If the data looked like
restaurantid | testdates | examtype |
restaurant1 | testdate1 | 2 |
restaurant1 | testdate2 | 2 |
restaurant1 | testdate3 | 1 |
restaurant2 | testdate1 | 3 |
restaurant2 | testdate2 | 1 |
restaurant2 | testdate3 | 2 |
restaurant3 | testdate1 | 2 |
restaurant3 | testdate2 | 1 |
restaurant3 | testdate3 |
1 |
You can also tell what exams were given on any given date and you can tell whether a particular restaurant has completed all the required exams and its easier and you don't have to change the table structure for an additional test date.
As @LaurieF says, "it's all a bit theoretical" at this point.
@ilikesas wrote:
Hi LaurieF,
here is some data that I prepared:
data have; input var1 $4. var2 $4. var3 $4. var4 $4. var5 $4.; datalines; abc abc def g55 g56 abc def ttt hhh hhh ddd ddd ddd ddd ddd 111 111 112 111 111 a a a a a ab ab ac ac ac ; run;
I guess that in order to transpose more datalines are needed than variables. Here I also made al variables to be of character type and length 4, but I guess that this specification is not very important when data is imported from an external source such as Excel.
Thanks!
For your first example if your data were normalized this is the code you could use to count distinct values per group. It will do any number of groups.
ods select none;
ods output nlevels=nlevels;
proc freq nlevels;
by id group;
table value / noprint;
run;
ods select all;
Others pointed out already that you probably should structure your data differently.

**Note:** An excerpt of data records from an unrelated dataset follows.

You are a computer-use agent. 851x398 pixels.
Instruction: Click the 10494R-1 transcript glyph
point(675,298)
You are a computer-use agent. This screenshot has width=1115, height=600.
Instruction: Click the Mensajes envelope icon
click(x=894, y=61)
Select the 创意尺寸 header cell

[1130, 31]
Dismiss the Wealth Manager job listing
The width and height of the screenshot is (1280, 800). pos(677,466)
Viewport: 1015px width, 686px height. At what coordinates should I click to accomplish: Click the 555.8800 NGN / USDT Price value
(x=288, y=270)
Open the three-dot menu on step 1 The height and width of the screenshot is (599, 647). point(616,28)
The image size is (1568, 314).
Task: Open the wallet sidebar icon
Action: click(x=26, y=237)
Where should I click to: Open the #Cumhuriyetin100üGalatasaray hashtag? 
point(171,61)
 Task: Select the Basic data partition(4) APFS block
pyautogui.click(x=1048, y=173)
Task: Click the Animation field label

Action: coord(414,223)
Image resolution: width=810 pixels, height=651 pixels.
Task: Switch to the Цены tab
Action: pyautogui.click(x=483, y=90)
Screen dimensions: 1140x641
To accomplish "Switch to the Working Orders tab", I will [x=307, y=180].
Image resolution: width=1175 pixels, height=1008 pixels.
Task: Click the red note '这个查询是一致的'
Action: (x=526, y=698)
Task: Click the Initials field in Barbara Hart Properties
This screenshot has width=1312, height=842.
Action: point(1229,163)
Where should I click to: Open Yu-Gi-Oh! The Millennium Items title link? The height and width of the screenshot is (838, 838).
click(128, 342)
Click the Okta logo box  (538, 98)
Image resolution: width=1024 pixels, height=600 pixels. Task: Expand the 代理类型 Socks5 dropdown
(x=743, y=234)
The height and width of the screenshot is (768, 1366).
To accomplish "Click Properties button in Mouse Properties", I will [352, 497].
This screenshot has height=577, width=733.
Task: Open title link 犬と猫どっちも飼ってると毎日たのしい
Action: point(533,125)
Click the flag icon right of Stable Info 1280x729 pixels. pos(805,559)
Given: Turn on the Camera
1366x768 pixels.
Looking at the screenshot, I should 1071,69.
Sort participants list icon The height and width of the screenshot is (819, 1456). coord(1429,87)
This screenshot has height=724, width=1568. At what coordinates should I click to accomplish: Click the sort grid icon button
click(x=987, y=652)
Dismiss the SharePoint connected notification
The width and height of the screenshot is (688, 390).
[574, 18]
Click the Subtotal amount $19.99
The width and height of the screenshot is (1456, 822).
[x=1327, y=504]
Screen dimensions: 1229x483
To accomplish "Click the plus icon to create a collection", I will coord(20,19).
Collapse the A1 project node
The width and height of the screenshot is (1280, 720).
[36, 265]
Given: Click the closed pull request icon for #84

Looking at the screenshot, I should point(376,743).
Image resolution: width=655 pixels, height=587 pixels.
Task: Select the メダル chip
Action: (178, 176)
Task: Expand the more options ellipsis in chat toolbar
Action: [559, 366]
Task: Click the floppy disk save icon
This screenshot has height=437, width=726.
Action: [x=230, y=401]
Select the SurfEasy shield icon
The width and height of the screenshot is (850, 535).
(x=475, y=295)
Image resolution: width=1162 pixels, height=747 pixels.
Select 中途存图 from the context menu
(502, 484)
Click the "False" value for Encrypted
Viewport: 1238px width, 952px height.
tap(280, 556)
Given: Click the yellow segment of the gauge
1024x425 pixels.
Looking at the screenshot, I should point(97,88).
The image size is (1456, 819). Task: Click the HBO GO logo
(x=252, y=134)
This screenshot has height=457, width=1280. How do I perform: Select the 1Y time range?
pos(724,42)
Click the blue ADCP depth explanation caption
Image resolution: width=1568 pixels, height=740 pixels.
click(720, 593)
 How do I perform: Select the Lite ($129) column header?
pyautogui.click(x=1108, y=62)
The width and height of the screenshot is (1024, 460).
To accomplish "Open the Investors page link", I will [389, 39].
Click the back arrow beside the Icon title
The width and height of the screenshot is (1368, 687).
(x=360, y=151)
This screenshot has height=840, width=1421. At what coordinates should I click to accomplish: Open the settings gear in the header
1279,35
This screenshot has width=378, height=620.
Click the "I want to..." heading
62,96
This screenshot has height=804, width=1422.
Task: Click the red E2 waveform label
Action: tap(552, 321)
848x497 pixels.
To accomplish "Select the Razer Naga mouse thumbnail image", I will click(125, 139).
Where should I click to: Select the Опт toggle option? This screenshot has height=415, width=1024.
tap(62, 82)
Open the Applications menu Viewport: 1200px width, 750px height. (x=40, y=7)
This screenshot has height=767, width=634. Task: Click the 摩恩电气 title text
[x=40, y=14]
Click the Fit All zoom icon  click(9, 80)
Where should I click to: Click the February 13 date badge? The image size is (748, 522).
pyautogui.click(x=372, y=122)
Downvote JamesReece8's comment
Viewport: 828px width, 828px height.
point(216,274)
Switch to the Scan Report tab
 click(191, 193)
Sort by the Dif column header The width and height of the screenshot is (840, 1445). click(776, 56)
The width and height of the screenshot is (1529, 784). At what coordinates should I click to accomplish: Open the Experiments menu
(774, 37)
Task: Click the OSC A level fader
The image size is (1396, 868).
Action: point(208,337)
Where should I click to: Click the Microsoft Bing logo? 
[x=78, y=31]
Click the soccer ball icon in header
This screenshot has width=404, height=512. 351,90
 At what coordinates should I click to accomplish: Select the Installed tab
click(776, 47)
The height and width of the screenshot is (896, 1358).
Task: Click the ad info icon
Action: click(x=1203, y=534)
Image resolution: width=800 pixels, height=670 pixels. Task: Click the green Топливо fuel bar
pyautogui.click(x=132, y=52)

It's a bit of an "overkill" but should you have to do this for many variable combinations with your current data structure then the following would be an option.
data have;
input (var1 var2 var3) ($) var4 var5;
datalines;
abc d45g abc 1 2
a c 9 9 9
;
run;
%macro count_dist_vals(invars,outvar);
%local _num;
%let _num=%sysfunc(ceil(%sysevalf(%sysfunc(ranuni(0))*10000000000)),z10.);
if _n_=1 then
do;
length _tmp_var_12345 $32767;
dcl hash h_&_num.(multidata:'n', hashexp:2);
h_&_num..defineKey('_tmp_var_12345');
h_&_num..defineDone();
end;
%do i= 1 %to %sysfunc(countw(&invars));
_tmp_var_12345=catt(%scan(&invars,&i));
h_&_num..ref();
%end;
&outvar=h_&_num..num_items;
h_&_num..clear();
drop _tmp_var_12345 ;
%mend;
data want;
set have;
%count_dist_vals(var1 var2 var3, n_dist_vals_1)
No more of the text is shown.